THE GRANDMASTER de Wong Kar Wai

Difficile de dire que ce film, tout bordélique et parfois incohérent soit-il, est objectivement raté. Rien que parce que dans le seul plan ci-dessus, il y a sans doute plus de cinéma que dans 95 % des longs métrages sortis depuis le début de l’année. The Grandmaster est en quelque sorte la contradiction faite film : le récit sans cesse heurté et artificiellement complexe d’un homme ne visant en fait qu’à la simplicité, tant dans son art que dans ses sentiments. La quête d’une vie pour son auteur…
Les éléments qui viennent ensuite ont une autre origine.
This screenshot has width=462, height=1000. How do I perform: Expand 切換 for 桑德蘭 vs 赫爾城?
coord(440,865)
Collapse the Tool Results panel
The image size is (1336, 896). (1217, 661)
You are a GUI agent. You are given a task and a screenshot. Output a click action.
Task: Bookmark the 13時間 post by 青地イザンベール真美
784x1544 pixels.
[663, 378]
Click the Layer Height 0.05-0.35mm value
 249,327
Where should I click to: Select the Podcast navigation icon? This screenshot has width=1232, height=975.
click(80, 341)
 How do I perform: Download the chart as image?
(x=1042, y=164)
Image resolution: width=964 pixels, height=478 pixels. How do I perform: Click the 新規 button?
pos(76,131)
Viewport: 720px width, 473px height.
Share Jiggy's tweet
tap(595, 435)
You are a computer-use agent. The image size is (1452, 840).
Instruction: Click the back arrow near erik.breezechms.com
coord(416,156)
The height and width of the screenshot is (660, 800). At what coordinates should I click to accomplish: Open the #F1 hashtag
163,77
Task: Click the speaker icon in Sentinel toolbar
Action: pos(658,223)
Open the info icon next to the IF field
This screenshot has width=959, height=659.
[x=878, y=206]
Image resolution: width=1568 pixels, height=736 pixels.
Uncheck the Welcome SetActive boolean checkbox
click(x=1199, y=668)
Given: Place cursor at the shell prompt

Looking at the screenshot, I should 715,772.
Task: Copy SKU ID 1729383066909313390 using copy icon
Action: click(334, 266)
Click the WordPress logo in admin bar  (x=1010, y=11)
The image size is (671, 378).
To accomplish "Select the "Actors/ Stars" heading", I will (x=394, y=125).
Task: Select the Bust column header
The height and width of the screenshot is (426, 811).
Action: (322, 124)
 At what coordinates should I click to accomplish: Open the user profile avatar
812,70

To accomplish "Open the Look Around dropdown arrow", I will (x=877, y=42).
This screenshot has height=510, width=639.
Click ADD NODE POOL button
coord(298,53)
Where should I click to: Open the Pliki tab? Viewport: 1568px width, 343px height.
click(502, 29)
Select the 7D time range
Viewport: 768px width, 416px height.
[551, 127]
Perdu dans des intrigues qu’il ne cesse de malmener, WKW navigue constamment dans un entre-deux dont l’équilibre et la logique semble connus de lui seul. Et à la limite, tant mieux. Le temps que le cinéaste mène son projet à bien, les biographies de Ip Man ont envahi les écrans hong-kongais en une chaîne quasi ininterrompue et par trop bourrative. La vision de l’auteur prime ici sur les figures obligées, le bruit du monde y est observé à distance, dans une tentative de domptage du chaos par la philosophie transcendantale de la pratique martiale.

Obscur jusqu’à l’aveuglement avant de céder à une limpidité émotionnelle sidérante, autant gorgé de ralentis et de plans clichés que de visions majestueusement inédites, The Grandmaster ne serait pas le même film sans son allure de brouillon impulsif. Avec le recul, il finit même par faire sens.